__INSTRUCTION__
Rewrite the stretch from the start of the items through the line containing "pyautogui.click(x=1055, y=16)" as a Markdown table with two columns, Row and Line, giving each non-blank line its own numbered row and leaving out blank lines.

__RECORD LIST__
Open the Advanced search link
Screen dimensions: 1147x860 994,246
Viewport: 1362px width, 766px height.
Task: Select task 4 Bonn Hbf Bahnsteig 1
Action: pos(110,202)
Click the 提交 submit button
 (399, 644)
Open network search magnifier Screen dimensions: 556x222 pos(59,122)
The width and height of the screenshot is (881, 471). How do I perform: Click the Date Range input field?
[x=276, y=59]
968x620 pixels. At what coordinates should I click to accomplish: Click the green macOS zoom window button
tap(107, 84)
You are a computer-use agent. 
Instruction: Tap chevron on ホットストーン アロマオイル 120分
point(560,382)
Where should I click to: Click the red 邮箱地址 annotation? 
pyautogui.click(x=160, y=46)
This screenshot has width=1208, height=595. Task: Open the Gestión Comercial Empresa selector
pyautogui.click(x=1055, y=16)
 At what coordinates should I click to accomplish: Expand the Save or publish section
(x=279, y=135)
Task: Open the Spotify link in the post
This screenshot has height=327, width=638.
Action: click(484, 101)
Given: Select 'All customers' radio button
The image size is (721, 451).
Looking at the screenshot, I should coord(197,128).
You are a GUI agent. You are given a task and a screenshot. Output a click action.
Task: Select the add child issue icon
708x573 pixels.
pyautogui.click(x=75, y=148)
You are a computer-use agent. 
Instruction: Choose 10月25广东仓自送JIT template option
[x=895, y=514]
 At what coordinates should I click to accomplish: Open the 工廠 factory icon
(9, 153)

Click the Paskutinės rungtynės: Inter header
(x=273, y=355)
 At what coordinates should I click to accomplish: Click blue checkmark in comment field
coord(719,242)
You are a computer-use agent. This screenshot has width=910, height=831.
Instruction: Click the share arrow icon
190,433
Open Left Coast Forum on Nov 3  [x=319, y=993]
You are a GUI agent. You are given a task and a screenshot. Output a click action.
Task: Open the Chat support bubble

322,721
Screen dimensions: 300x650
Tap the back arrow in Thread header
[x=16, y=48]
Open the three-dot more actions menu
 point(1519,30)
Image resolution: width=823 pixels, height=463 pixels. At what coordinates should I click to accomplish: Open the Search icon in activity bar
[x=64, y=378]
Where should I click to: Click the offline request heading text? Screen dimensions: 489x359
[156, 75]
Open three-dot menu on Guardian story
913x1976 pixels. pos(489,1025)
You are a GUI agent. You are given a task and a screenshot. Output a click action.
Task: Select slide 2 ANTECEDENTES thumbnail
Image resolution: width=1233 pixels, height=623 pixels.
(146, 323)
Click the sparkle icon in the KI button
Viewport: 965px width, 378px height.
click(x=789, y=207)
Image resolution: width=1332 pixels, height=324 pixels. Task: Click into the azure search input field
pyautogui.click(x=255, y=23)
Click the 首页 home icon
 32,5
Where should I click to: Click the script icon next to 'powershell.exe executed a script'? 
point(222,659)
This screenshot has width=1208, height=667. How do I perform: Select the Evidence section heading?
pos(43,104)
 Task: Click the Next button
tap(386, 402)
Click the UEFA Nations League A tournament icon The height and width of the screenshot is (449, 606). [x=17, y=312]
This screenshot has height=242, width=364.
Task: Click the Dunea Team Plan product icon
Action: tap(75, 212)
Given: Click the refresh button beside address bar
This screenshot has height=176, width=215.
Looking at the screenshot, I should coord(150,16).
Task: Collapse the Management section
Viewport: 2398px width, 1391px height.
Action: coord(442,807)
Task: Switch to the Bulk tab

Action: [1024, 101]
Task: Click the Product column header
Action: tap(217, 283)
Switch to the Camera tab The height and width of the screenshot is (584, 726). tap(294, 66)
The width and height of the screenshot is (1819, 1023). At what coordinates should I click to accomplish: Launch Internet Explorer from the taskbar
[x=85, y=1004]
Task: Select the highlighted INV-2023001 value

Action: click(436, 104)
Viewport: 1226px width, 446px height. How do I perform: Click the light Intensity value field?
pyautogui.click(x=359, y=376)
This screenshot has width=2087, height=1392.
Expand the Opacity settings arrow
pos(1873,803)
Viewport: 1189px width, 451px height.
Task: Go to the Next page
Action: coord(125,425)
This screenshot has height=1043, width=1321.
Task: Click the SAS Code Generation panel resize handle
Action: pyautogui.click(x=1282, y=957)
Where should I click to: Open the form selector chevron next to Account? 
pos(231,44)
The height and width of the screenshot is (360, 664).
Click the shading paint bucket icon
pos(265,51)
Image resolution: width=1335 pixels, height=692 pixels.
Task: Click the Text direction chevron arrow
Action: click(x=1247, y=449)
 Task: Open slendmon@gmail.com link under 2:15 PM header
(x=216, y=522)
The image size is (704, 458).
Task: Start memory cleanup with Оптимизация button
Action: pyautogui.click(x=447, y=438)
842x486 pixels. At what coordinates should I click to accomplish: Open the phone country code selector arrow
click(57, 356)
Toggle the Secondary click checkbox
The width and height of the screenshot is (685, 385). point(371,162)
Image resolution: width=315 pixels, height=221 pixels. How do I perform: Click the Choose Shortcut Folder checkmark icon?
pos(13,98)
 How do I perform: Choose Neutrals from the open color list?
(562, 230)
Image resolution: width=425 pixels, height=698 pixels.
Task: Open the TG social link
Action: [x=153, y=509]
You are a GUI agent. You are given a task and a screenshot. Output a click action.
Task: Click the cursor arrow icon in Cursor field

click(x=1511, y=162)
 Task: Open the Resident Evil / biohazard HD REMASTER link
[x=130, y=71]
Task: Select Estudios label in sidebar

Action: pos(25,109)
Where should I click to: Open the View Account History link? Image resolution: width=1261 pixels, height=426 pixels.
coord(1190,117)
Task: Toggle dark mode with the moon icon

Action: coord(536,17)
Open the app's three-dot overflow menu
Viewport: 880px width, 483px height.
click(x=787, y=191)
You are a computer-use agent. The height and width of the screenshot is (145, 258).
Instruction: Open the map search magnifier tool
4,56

__REPLY__
| Row | Line |
|---|---|
| 1 | Open the Advanced search link |
| 2 | Screen dimensions: 1147x860 994,246 |
| 3 | Viewport: 1362px width, 766px height. |
| 4 | Task: Select task 4 Bonn Hbf Bahnsteig 1 |
| 5 | Action: pos(110,202) |
| 6 | Click the 提交 submit button |
| 7 |  (399, 644) |
| 8 | Open network search magnifier Screen dimensions: 556x222 pos(59,122) |
| 9 | The width and height of the screenshot is (881, 471). How do I perform: Click the Date Range input field? |
| 10 | [x=276, y=59] |
| 11 | 968x620 pixels. At what coordinates should I click to accomplish: Click the green macOS zoom window button |
| 12 | tap(107, 84) |
| 13 | You are a computer-use agent.  |
| 14 | Instruction: Tap chevron on ホットストーン アロマオイル 120分 |
| 15 | point(560,382) |
| 16 | Where should I click to: Click the red 邮箱地址 annotation?  |
| 17 | pyautogui.click(x=160, y=46) |
| 18 | This screenshot has width=1208, height=595. Task: Open the Gestión Comercial Empresa selector |
| 19 | pyautogui.click(x=1055, y=16) |